A small warning here:

There's definitely places where Cython is substituting private C API for private Python API, so future compatibility definitely isn't guaranteed (it'll just be a runtime failure rather than a compile-time failure). We'll see how that evolves - I hope to be able to make some of these warnings rather than failures (since it's largely just non-essential introspection support).

We're also having to build a few more runtime version-checks into our code. Which is obviously a little risky because although you're compiling the same thing, you're taking different paths on different Python versions.

So the upshot is that your testing matrix probably doesn't reduce to a single version. (From Cython's point of view the testing matrix probably expands, because we really should be testing combinations like Py_LIMITED_API=0x03090000 with Python 3.12 and that gets big quite quickly so I don't know how we're going to do that)

vyasr commented 4 months ago

Thanks for chiming in here @da-woods! I appreciate your comments. I agree that there is more complexity around testing here than simply a set and forget single version. At present, RAPIDS typically supports 2 or 3 Python versions at a time. We tend to lag a bit behind NEP 29/SPEC 0 timelines, so we support older versions a bit longer at the expense of not supporting new ones until they've been out for a bit. A significant part of the resource constraint equation for us is certainly on the testing side since running our full test suites on multiple Python versions adds up quickly. The way that I had envisioned this working, if we did move forward, would be that we built on the oldest supported Python (e.g. Py_LIMITED_API=0x03090000) and then we ran tests on the earliest and latest Python we supported (e.g. 3.9 and 3.11). The big benefit of using the limited API in this space would be that we could bump up the latest supported Python version without needing to move the earliest.

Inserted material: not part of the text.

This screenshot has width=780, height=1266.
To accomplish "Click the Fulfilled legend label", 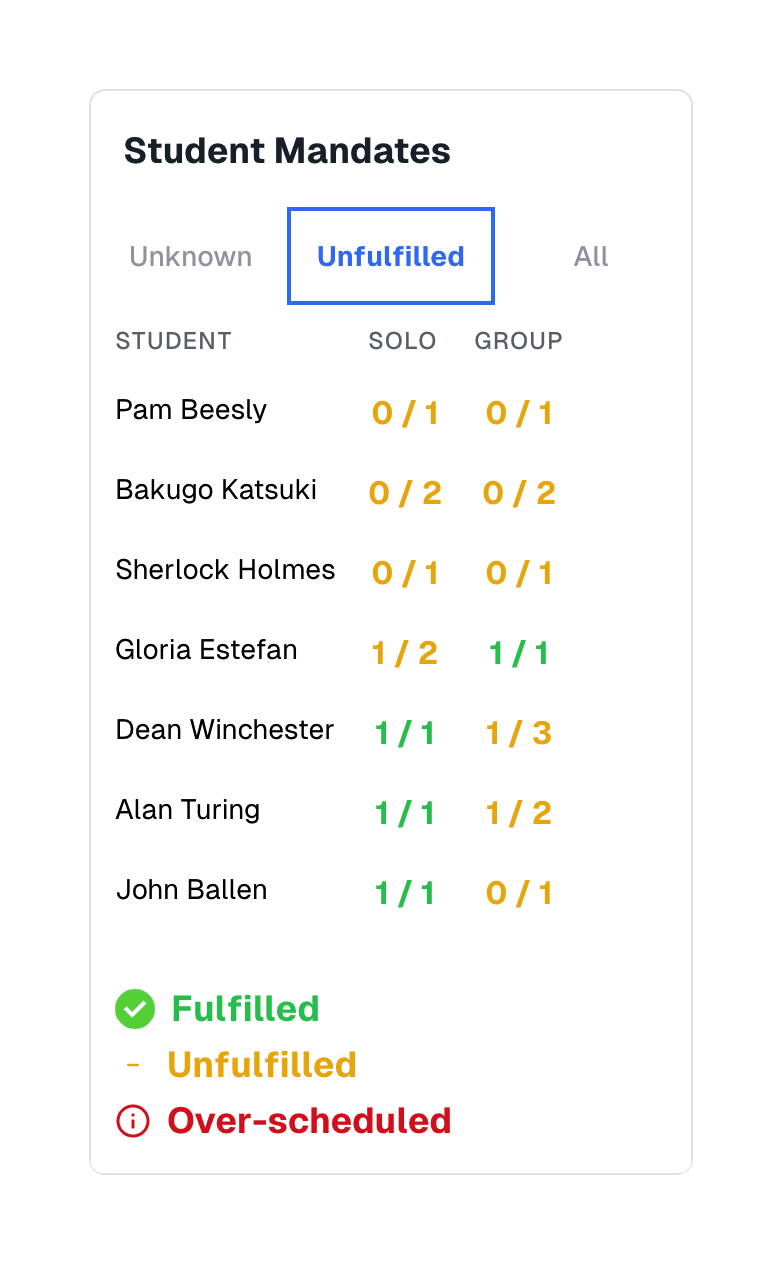I will pos(246,1009).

The assumption would be that by the time a new Python version was released (e.g. 3.12), we would have gone through enough patch release of the previous release (3.11) to trust that nothing would be breaking in future patch releases. Of course, in practice that's probably not true: CPython certainly doesn't always strictly follow SemVer rules for patch releases, and to be fair Hyrum's law certainly applies to a project at that scale. Beyond that Cython's use of CPython internals certainly means that we could be broken even by patch releases. In practice what this would probably mean is that we would run tests as mentioned above on a frequent basis (on every PR), then run a larger test matrix infrequently (say, nightly or weekly). IOW even with limited API builds we would definitely still want to do broader testing to ensure that such builds are actually as compatible as they claim to be. However, I'd hope that the scale of that testing would be reduced.

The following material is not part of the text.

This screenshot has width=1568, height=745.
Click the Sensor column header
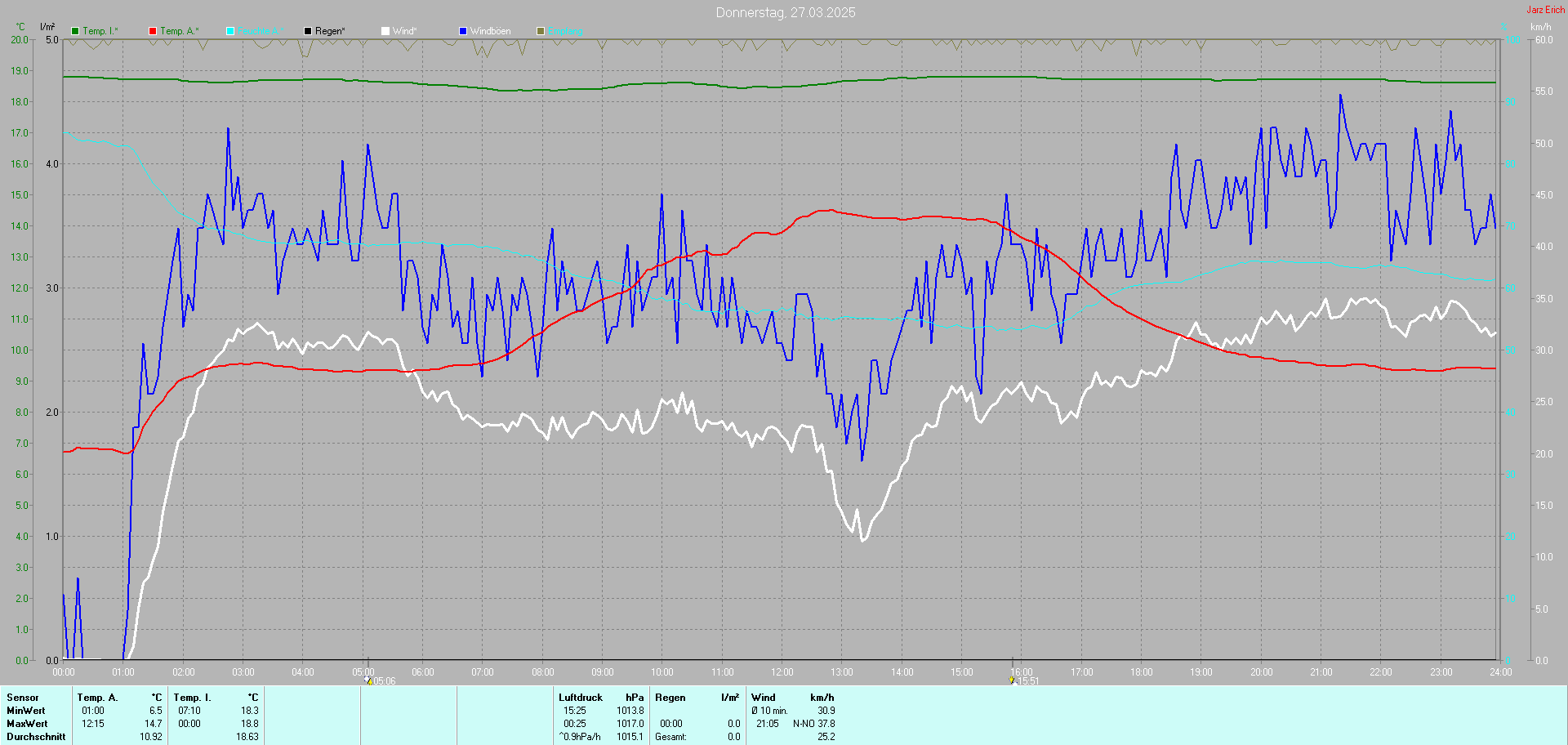(x=23, y=698)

vyasr commented 8 hours ago

With the latest versions of branch-24.10, which contain a number of changes I made over the past few months for limited API compatibility along with the removal of pyarrow and numpy as build requirements in cudf and cuspatial, most of RAPIDS now builds with the limited API flag on. I have run some smoke tests and things generally work OK, but I haven't done anything extensive. ucxx and kvikio remain outstanding since we need to rewrite the Array class to not use the Python array's C API since that does not support the limited API. The latest tests can be seen in https://github.com/rapidsai/devcontainers/pull/278.

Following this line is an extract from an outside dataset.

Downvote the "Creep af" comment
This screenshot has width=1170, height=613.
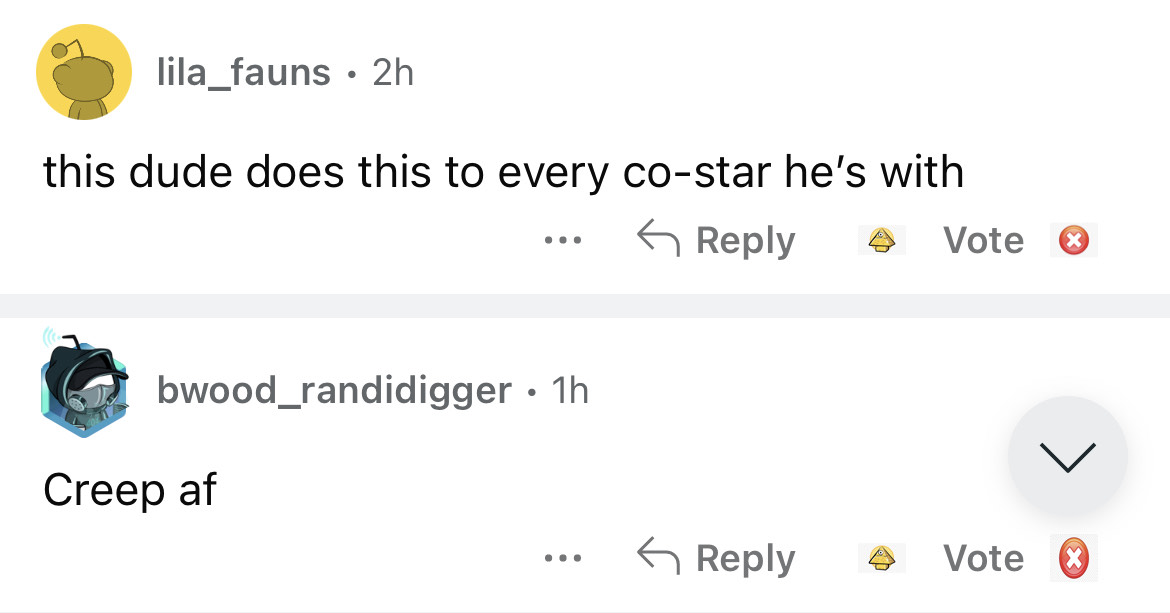[1074, 558]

da-woods commented 6 hours ago

I don't know if it's any help, but the quickest non-array.array API way I've found to allocate memory is:

cdef mview_cast = memoryview.cast
cdef Py_ssize_t[::1] new_Py_ssize_t_array(Py_ssize_t n):
    return mview_cast(PyMemoryView_FromObject(PyByteArray_FromStringAndSize(NULL, n* sizeof(Py_ssize_t))), "q")

It isn't as good, but it's surprisingly close given how much it actually does. "Only" 70% slower.

You probably have to replace

mv = PyMemoryView_FromObject(obj)
pybuf = PyMemoryView_GET_BUFFER(mv)

with PyObject_GetBuffer and an appropriate PyBuffer_Release in the destructor. But you probably should be doing that anyway - you're currently keeping a pointer to the data while not retaining a buffer-reference. That means things like bytearray could potentially be resized from under you.